SUPPLIED MATERIAL>
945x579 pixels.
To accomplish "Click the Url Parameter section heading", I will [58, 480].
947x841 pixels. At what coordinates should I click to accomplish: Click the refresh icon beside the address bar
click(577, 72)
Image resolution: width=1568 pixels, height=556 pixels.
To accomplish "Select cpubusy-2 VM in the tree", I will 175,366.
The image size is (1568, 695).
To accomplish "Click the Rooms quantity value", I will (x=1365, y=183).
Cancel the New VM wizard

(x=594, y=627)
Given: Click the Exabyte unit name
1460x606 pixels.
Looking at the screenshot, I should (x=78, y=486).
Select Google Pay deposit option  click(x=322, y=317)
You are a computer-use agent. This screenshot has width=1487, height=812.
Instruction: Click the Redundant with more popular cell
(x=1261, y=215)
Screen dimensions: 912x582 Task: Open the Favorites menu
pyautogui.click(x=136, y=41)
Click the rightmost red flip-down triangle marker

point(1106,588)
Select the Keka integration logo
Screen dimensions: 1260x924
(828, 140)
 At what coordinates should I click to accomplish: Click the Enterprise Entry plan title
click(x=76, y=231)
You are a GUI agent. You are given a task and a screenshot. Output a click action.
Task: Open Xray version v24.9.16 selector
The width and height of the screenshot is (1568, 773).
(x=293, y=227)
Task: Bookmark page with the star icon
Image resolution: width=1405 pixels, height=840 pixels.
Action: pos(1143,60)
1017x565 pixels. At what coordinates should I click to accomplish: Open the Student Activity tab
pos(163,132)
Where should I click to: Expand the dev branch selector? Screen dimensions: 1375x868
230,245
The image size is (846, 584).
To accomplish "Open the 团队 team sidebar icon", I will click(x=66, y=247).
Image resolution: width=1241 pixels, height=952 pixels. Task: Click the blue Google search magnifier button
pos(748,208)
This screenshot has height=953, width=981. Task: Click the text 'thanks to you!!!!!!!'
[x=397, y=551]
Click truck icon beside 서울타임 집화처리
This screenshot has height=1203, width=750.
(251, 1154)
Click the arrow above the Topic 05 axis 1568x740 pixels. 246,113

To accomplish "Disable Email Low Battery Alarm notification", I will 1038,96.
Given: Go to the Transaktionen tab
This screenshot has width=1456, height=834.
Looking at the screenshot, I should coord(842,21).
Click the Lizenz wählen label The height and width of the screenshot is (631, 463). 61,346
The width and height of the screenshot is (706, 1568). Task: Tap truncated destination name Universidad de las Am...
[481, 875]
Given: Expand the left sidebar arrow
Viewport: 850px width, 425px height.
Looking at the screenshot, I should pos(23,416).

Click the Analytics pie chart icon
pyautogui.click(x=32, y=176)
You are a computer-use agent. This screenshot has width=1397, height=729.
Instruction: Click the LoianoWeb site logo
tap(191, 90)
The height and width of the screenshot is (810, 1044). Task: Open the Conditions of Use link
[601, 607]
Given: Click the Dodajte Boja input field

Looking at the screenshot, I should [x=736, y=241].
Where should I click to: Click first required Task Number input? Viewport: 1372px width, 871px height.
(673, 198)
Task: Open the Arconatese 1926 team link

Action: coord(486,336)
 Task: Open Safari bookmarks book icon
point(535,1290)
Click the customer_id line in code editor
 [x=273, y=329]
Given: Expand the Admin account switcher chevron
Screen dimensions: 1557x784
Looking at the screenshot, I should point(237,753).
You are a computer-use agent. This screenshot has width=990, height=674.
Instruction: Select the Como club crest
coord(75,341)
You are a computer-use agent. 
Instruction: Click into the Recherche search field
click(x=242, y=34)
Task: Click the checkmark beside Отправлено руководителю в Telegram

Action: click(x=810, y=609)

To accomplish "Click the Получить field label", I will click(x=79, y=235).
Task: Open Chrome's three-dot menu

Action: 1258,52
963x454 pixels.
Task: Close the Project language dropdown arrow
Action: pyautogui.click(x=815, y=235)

REQUIREMENT> Pick out every line of the material above that contains the word "computer" and copy each one in full.

RESULT OF THIS TASK>
You are a computer-use agent. This screenshot has width=1487, height=812.
You are a computer-use agent. This screenshot has width=1397, height=729.
You are a computer-use agent. This screenshot has width=990, height=674.
You are a computer-use agent. 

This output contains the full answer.